/pygakco

Private repository for developing the iGakco-SVM PyPi package

Primary LanguageC++OtherNOASSERTION

iGakco: Fast and Accurate Sequence Classification using Support Vector Machines

Build Status Build status

A Python package and string kernel algorithm for training SVM classifiers for sequence analysis. Built with the iGakco gapped k-mer algorithm, pybind11, and LIBSVM.

Prerequisites

On Unix (Linux, OS X)

  • A compiler with C++11 support
  • CMake >= 2.8.12

On Windows

  • Visual Studio 2015 (required for all Python versions, see notes below)
  • CMake >= 3.1

Installation (Linux and MacOS)

With pip

pip install -i https://test.pypi.org/simple/ igakco-test

With Conda Currently, we only support PyPi builds. If you use Anaconda, we recommend installing pip:

conda install pip

And then installing igakco with the above pip command.

From source

Clone this repository:

git clone --recursive https://github.com/dblakely/pygakco.git

The --recursive flag is to make sure the Pybind11 library is cloned as well. Then run:

pip install ./igakco

or

pip3 install ./igakco

Tutorial

Example usage:

from igakco import SVM
svm = SVM(g=7, m=2, C=0.7)
svm.fit(train_file="1.1.train.fasta", test_file="1.1.test.fasta", quiet=False, kernel_file="output.txt")
svm.predict("predictions.txt")

This will use the provided parameters to build train and test kernel matrices and train an SVM classifier. The predict call will write the predicted labels of the provided test_file to predictions.txt.

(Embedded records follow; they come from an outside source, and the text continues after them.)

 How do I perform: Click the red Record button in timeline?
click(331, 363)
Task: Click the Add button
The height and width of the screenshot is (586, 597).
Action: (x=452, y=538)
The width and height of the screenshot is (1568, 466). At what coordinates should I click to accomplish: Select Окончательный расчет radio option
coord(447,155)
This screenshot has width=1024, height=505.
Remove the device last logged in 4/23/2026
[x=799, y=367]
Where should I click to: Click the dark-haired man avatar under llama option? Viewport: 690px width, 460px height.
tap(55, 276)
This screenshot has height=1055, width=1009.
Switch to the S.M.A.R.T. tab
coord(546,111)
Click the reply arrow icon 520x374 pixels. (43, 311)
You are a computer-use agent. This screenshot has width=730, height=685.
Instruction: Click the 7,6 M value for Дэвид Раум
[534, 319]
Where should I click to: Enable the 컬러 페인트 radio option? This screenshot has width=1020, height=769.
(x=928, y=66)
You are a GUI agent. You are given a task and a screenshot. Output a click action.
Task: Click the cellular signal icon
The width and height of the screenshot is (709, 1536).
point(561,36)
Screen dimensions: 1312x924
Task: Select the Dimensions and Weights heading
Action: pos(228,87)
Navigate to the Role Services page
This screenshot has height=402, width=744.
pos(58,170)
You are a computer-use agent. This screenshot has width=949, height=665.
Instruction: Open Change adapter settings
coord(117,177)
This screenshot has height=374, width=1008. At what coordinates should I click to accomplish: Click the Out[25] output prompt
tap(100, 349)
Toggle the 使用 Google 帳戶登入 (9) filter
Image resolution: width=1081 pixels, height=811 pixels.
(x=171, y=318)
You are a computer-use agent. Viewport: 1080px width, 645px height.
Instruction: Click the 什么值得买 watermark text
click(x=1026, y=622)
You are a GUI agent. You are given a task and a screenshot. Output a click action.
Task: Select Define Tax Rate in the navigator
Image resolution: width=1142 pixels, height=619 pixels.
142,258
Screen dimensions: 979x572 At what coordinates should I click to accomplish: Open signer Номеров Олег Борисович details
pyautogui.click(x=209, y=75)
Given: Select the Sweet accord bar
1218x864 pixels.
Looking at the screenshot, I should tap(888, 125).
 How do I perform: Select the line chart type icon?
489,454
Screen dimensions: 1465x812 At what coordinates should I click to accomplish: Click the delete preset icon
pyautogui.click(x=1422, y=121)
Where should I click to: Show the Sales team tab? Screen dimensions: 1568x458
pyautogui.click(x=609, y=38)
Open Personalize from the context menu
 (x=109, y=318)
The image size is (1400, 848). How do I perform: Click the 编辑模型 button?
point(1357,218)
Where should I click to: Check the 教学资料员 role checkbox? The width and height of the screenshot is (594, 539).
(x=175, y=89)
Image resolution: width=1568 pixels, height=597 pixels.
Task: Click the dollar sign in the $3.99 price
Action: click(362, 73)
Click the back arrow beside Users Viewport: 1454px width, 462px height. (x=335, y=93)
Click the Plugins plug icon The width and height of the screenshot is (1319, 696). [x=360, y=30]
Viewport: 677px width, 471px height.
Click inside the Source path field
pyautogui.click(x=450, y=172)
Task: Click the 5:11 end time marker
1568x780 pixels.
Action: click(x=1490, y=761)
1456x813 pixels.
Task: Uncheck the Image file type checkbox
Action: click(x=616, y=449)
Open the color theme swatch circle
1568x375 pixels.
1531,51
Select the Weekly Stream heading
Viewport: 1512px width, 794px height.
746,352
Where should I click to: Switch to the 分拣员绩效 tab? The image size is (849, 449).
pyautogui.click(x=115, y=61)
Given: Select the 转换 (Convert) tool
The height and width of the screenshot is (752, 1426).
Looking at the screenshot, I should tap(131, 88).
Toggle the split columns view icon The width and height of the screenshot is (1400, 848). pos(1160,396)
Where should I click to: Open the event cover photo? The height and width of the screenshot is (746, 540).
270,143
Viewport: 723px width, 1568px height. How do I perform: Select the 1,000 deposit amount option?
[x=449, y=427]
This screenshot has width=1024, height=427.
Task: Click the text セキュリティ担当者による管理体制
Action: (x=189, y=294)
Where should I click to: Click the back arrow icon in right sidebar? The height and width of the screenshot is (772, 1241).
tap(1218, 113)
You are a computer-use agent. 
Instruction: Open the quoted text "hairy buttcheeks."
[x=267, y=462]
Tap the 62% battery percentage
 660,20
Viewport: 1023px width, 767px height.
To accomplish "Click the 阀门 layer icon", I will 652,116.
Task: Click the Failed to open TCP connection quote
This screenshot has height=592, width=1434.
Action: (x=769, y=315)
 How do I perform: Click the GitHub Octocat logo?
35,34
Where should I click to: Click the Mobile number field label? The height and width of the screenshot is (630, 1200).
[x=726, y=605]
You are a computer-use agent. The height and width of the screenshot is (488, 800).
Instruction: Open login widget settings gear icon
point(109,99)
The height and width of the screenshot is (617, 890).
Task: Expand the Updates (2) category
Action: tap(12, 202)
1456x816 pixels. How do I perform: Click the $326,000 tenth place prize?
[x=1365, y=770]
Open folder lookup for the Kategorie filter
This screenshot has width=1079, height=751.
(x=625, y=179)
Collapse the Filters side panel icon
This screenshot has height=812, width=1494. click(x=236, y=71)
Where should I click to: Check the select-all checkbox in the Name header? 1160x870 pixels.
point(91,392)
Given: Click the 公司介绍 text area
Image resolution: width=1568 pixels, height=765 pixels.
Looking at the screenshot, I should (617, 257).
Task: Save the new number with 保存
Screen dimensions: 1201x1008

Alternatively, we can train by feeding in arrays of sequences and labels:

from igakco import SVM

xtrain = ["ACACA", "AAACA"]
ytrain = [1, 0]
xtest = ["AAAAA", "ACACA"]
ytest = [1, 0]

svm = SVM(g=3, m=2, C=0.7)
svm.fit_from_arrays(xtrain, ytrain, xtest, ytest, "kernel.txt")
svm.predict("preds.txt")

Documentation

Constructor:

  • g (required)
  • m (required)
  • C (optional, default=1.0)
  • nu (optional, default=0.5)
  • eps (optional, default = 0.001) - LIBSVM epsilon parameter
  • kernel (optional, default = 'linear'). Options: linear, gakco, rbf

Fit:

  • train_file (required)
  • test_file (required)
  • dict (optional). A dictionary file for the sequences in the train and test files. Default behavior is to infer the dictionary from the files.
  • quiet (optional, default=false). Whether to be verbose.
  • kernel_file (optional). If provided, the kernel matrix will be printed to the provided file. Otherwise, kernel matrix will not be saved.

Predict:

  • predictions_file (required). File where predictions will be written. Format is one prediction, a single number, per line.

Special notes for Windows

Compiler requirements

Pybind11 requires a C++11 compliant compiler, i.e Visual Studio 2015 on Windows. This applies to all Python versions, including 2.7. Unlike regular C extension modules, it's perfectly fine to compile a pybind11 module with a VS version newer than the target Python's VS version.

License

See the LICENSE file.